Your instructions: Switch "coordinates" to "point" in the material between the line containing "The height and" and the line containing "center [271, 240].", inclusive, and leave everything else unchanged. Give back only those lines.

Data shown:
----
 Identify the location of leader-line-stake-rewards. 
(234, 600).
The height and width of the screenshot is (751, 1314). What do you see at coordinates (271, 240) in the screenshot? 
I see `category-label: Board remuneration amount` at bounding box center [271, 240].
----
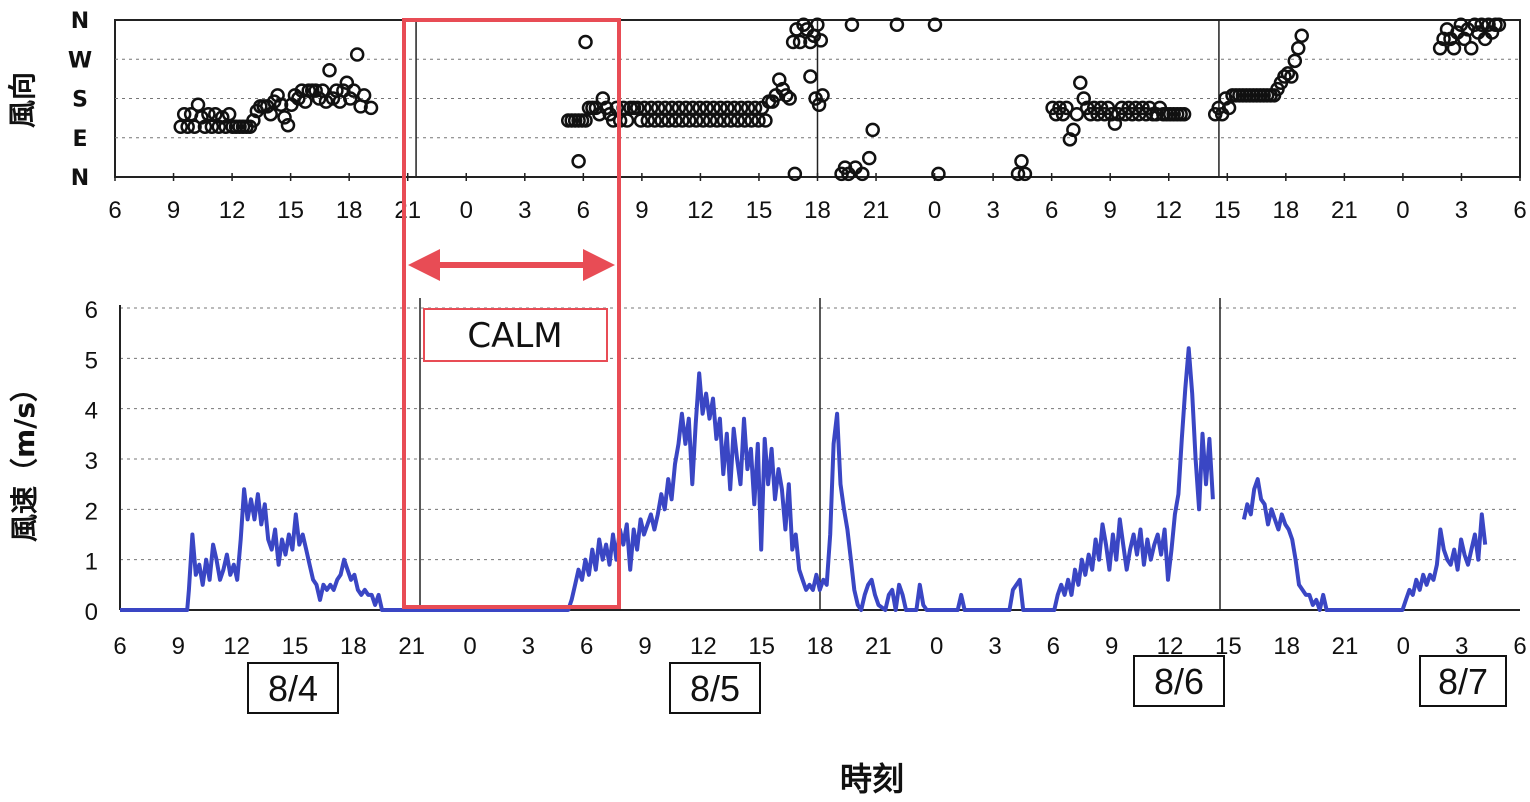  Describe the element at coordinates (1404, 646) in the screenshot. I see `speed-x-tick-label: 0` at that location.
----
Task answer:
The height and width of the screenshot is (751, 1314). What do you see at point (271, 240) in the screenshot? 
I see `category-label: Board remuneration amount` at bounding box center [271, 240].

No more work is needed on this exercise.